Dalam agenda tersebut, BPU menetapkan tiga pasangan calon yang akan bersaing dalam Pemira tahun ini. Proses pencabutan nomor urut juga dihadari oleh perwakilan KPU Padang yaitu Randi Aditama. “Pemira Unand 2025 haruslah mengedepankan gagasan dan ide. Menjaga marwah demokrasi kampus sebegai reprsentasi demokrasi yang baik bagi masyarkat dan siapapun yang terpilih jadilah pemimpin yang bisa merangkul”.ujar Randi dalam kata sambutanya.
Pasangan Shabbarin Syakur dan Muhammad Firdan resmi mendapatkan nomor urut 1. Shabbarin merupakan Gubernur BEM KM Fakultas Pertanian (FP), sementara Firdan menjabat sebagai Gubernur BEM KM Fakultas Matematika dan Ilmu Pengetahuan Alam (FMIPA). Keduanya dikenal aktif dalam kegiatan organisasi mahasiswa.
Nomor urut 2 diraih oleh pasangan Deffan Adiya Sopandy dan Hanif Mujahid Wahindra Witono. Deffan merupakan Menteri Kebijakan Daerah BEM KM Unand, sedangkan Hanif merupakan Wakil Gubernur BEM KM Fakultas Kesehatan Masyarakat (FKM). Pasangan ini banyak dikenal melalui keterlibatan mereka dalam isu-isu kebijakan kampus daerah dan nasional.

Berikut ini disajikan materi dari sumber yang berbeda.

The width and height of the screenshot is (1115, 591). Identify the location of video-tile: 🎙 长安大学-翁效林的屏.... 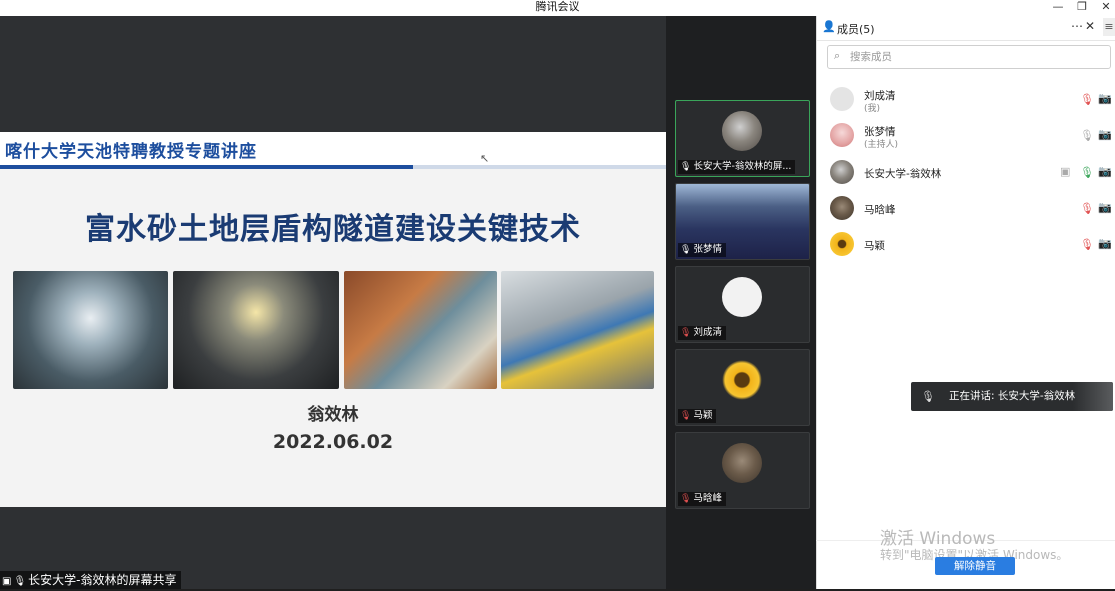
(742, 138).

Sementara itu, pasangan Muhammad Nabil Azka dan Muhammad Fajri memperoleh nomor urut 3. Nabil merupakan Menteri Lingkungan Hidup BEM KM Unand, dan Fajri adalah Gubernur BEM KM Fakultas Teknologi Informasi (FTI). Keduanya menonjol dengan gagasan kepemimpinan yang berorientasi pada inklusivitas, sinergitas, advokasi, dan implementasi.
Acara pencabutan nomor urut ini menjadi penanda resmi dimulainya masa kampanye. Setelah agenda tersebut, setiap pasangan calon dijadwalkan mengikuti rangkaian kegiatan berikutnya seperti kampanye diaogis, kampanye monologi dan debat publik.
Pemira BEM KM Unand 2025 diharapkan menjadi momentum penting bagi mahasiswa untuk memilih pemimpin yang mampu mengakomodasi aspirasi lintas fakultas dan memperkuat sinergi antarorganisasi mahasiswa di lingkungan Universitas Andalas.